AutoZone: Car parts retailer AutoZone has more than 6,000 locations in the US, Mexico and Brazil. It posted a 40% plus share price gain last year, largely due to differentiating itself with personalised service and a continued share buyback program. Given the firm’s dependence on making a huge variety of parts available to its customers, the company is exposed to manufacturing and supply chain disruptions in China, which will almost certainly be addressed when it reports earnings on Tuesday. Wall Street analysts are almost evenly split between buy and hold ratings on the stock.

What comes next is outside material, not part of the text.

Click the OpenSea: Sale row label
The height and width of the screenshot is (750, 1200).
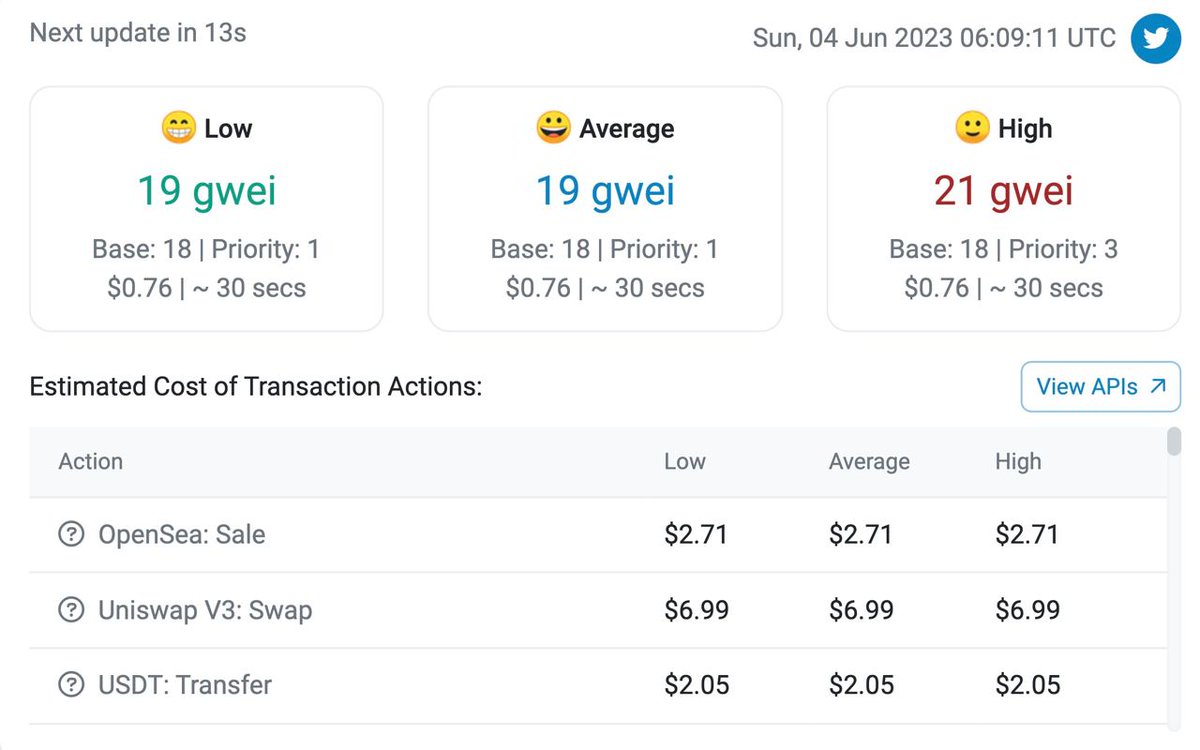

Hewlett Packard Enterprise: Not to be confused with hostile takeover embroiled HP Inc, HPE is a business focused IT company with a $17bn market cap. The firm’s share price has been sinking steadily this year, falling more than 20% in 2020 so far, after a volatile 2019 that ended with a 20% gain. HPE reports earnings post-market close on Tuesday, where its progress in cloud computing services is likely to feature. At present, Wall Street analysts favour a hold rating on the stock, with seven rating it as a buy or overweight, 14 as a hold and two as a sell.
Bitcoin and its largest peers rallied off lows yesterday and have maintained firmer levels overnight, as the volatility playing out across markets continues to feed through to the asset class.
Bitcoin itself moved up off a low of $8,500 to close within touching distance of $9,000, before settling down at $8,720 this morning. Ethereum and XRP followed a similar pattern, rebounding off lows seen over the weekend. This morning Ethereum is off 2.4% at $225, while XRP is at $0.23, also weaker on the day.